Woodridge Tech Talk

Our ongoing series of bi-weekly technical presentations

Implementing High Scalability

High Availability Mobile Applications with Amazon Web Services

Over the past few years, as AWS has become the defacto standard for Woodridge Software’s back end systems, we have deployed dozens of mobile applications. Most applications are mission-critical to our customers, however, the total number of users varies widely. Some of our apps have maybe 10 or so users, others have 100,000+ per day. In this blog, we’ll discuss some of the similarities in the deployments of small and large scale applications and the strategies we use to help scale to our larger implementations.

Goals for Implementing Large Scale Mobile and Web Apps

Database Scalability

Database scalability is the ability to consistently handle the growth of data that an application will house during its lifetime. You can host any relational database on Amazon such as mySQL or PostGres or use noSQL databases such as Mongo. Amazon also has its own versions of both, Aurora is its relational database and DynamoDB is its version of noSQL. AWS has implemented autoscaling services for most relational databases using service they call RDS(Relational Database Service) these help you scale your database, however, we have found that using Aurora often is the easiest to implement. The same is true for DynamoDB where AWS guarantees throughput and single-digit millisecond latency. The choice of using a noSQL or SQL database is of course chosen based on the data being stored for the mobile app.

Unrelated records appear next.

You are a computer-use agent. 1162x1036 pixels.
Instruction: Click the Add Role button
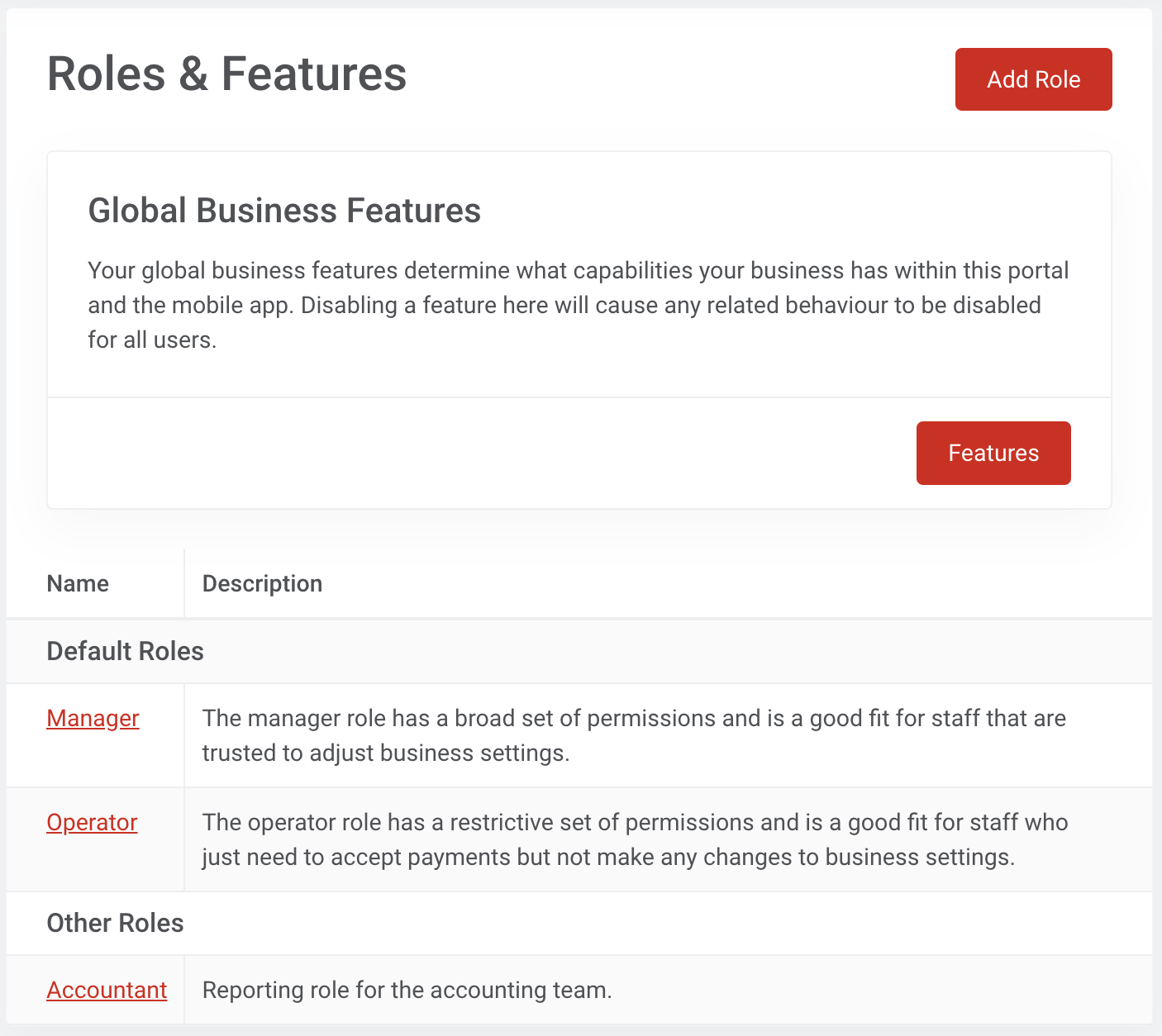[x=1033, y=79]
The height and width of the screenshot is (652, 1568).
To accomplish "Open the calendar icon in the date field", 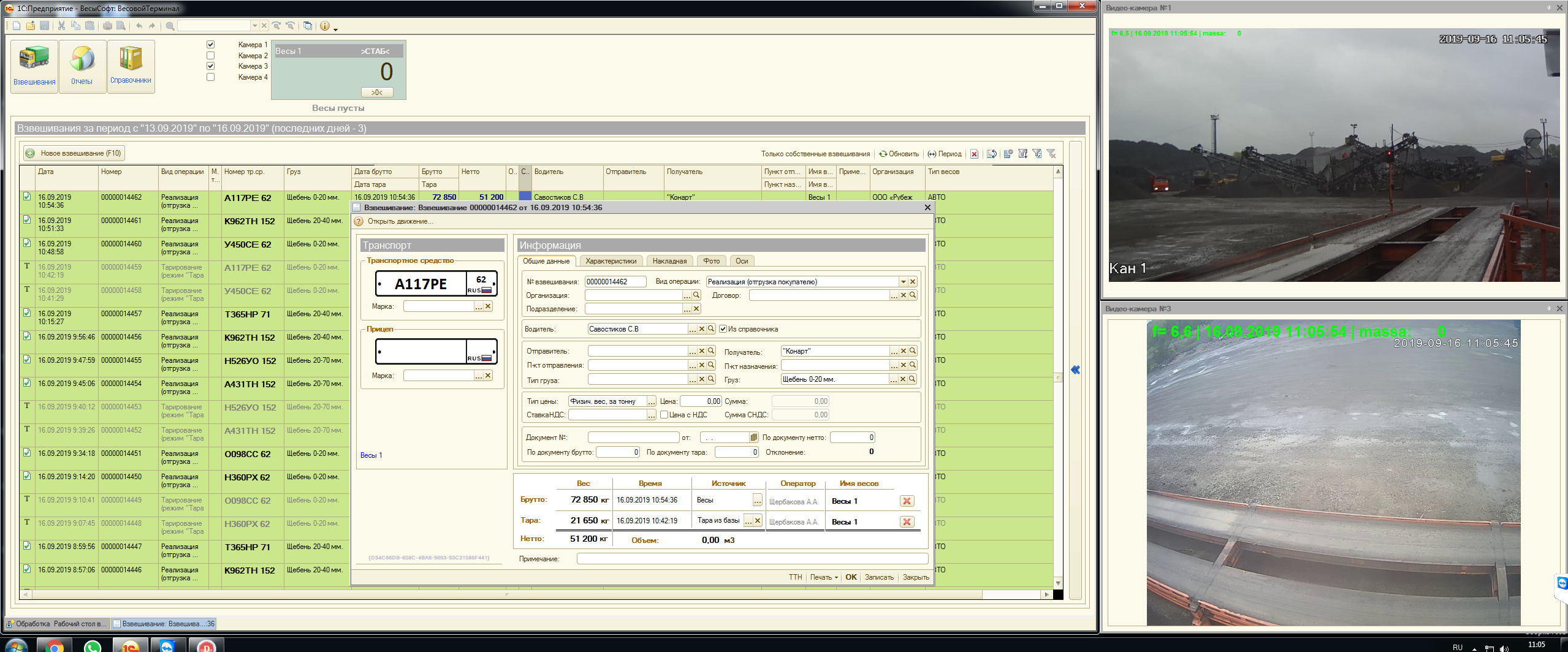I will click(x=753, y=438).
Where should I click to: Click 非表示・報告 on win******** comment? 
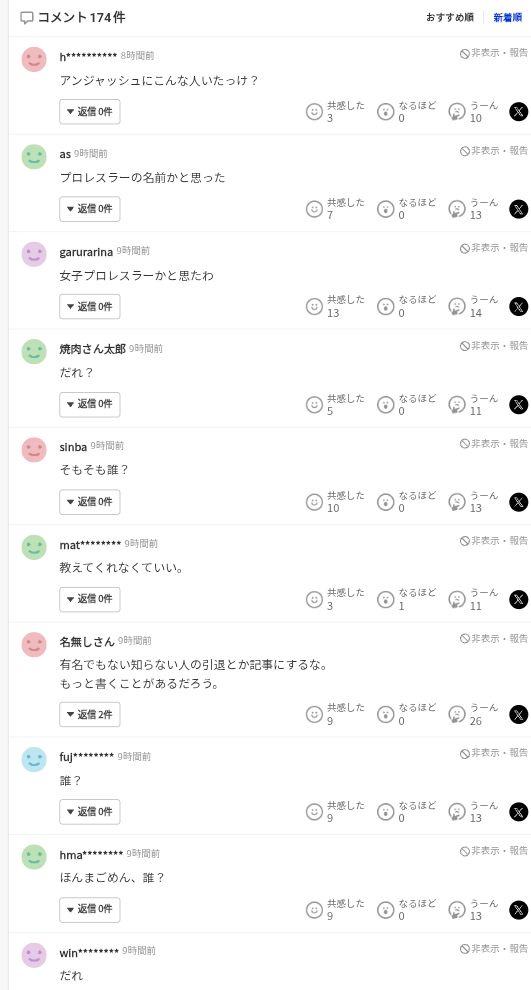click(x=494, y=948)
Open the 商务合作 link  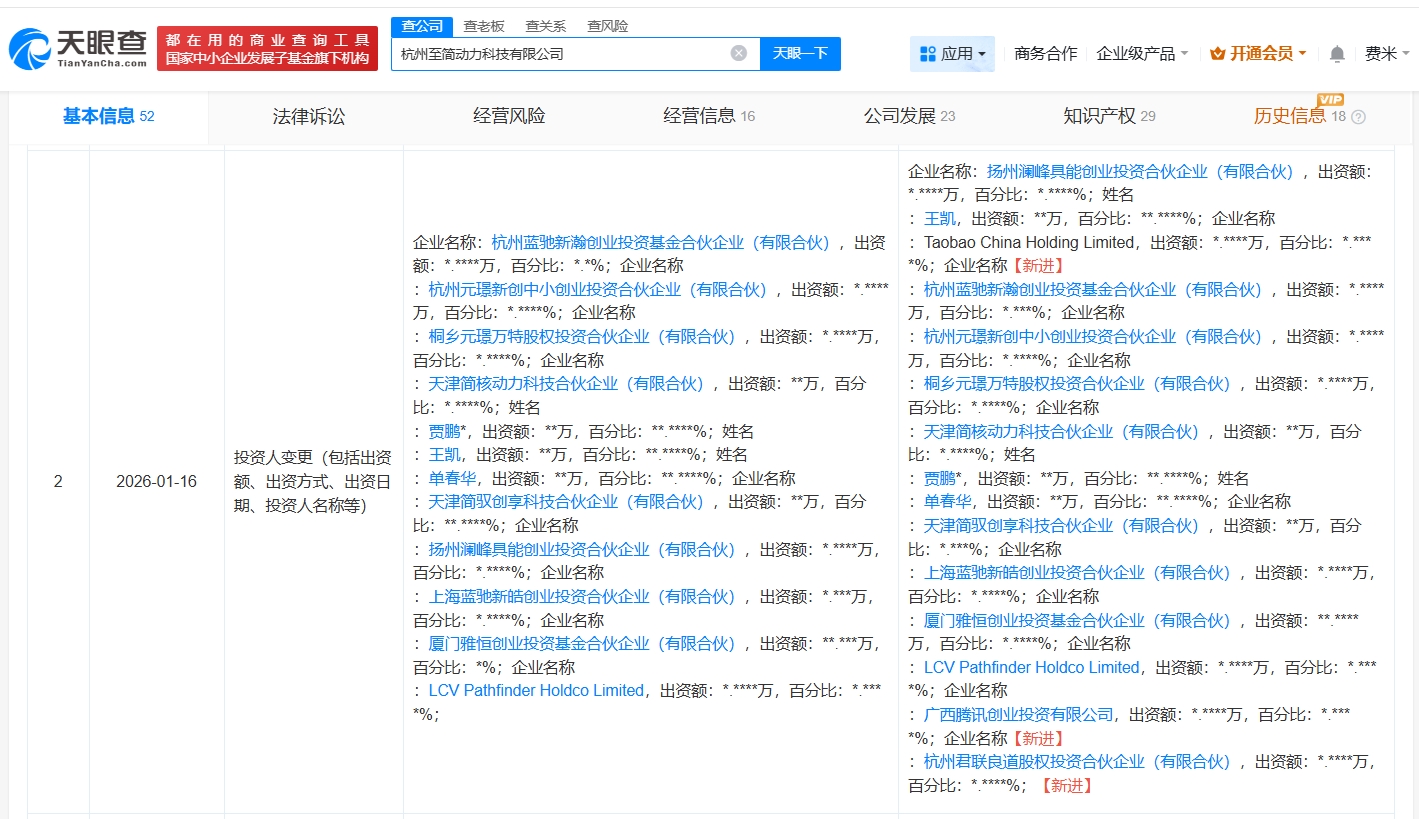(x=1045, y=54)
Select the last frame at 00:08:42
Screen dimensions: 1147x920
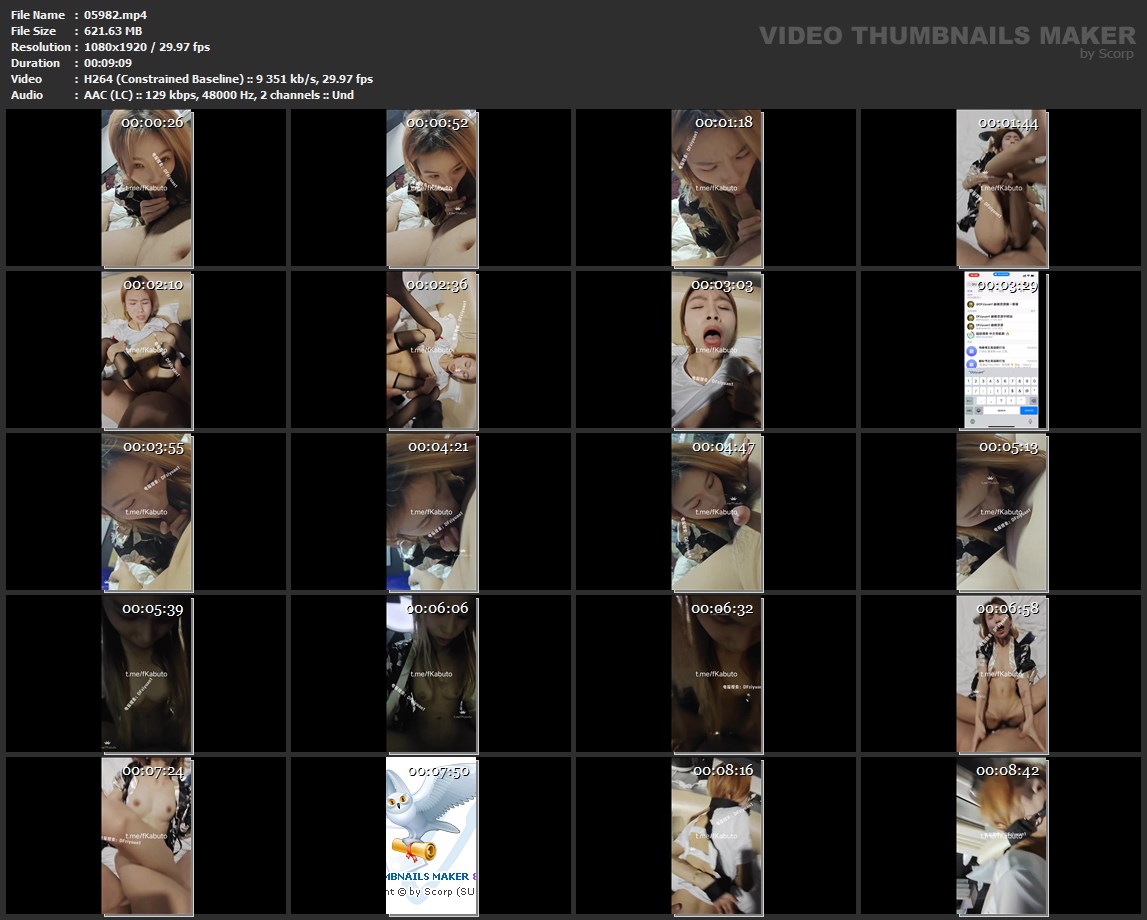tap(1001, 836)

Minimize System Bottlenecks

System bottlenecks occur when several resources all have to rely on one resource. If that one resource becomes overwhelmed with requests then it can cause a severe decrease in system performance or even a loss of availability.

Fault Tolerance and Availability

Fault-tolerance allows a system to keep operating at normal (or close to normal) behavior in the case of a failure. Hardware failure, power loss, and physical damage caused by natural disasters are some of the most common non-software reasons for system failure. In order for a system to remain fault-tolerant, it must be able to continue functioning with a complete loss of a resource.

Ease of Maintenance

Ease of maintenance is often lost when providing a highly-scalable and reliable system due to an increase in number machines, resources that require specific attention, a more complicated codebase, and possibly having to build and maintain dedicated server farms.

Cost

Cost is often hard to balance when trying to provide a reliable web system because it is difficult to predict how many resources are needed, and you often end up paying for far more than is actually ideal.

Approaches

  1. Single machine dedicated to the entire system

    Benefits

    • Cost

    Drawbacks

    • The entire system is a system bottleneck and single point of failure
    • System maintenance can cause a temporary loss of availability
    • Back-ups kept on this machine are useless if there is a hardware failure that cannot be recovered from
    • Backups stored on separate machines must be kept safe in order to guarantee no loss of data (and should preferably be kept in a separate location to mitigate the risk of physical damage and complete loss of data)

    Recommended Usage

    • Small-scale applications that can afford to experience system downtime
  2. Machines dedicated to single tasks (application server, database server, etc)

    Benefits

    • Database-only operations won’t impact application-only operations (and vice versa)

    Drawbacks

    • Each machine now becomes a bottleneck, and loss of one machine could mean a complete loss of availability
    • If all machines are in one location, a power outage or physical damage can lead to a complete loss of availability or even a complete loss of the system
    • Maintenance to a single machine could lead to a loss of availability

    Recommended Usage

    • Small to medium-scale applications that utilize database-only or application-only operations that can afford occasional system downtime.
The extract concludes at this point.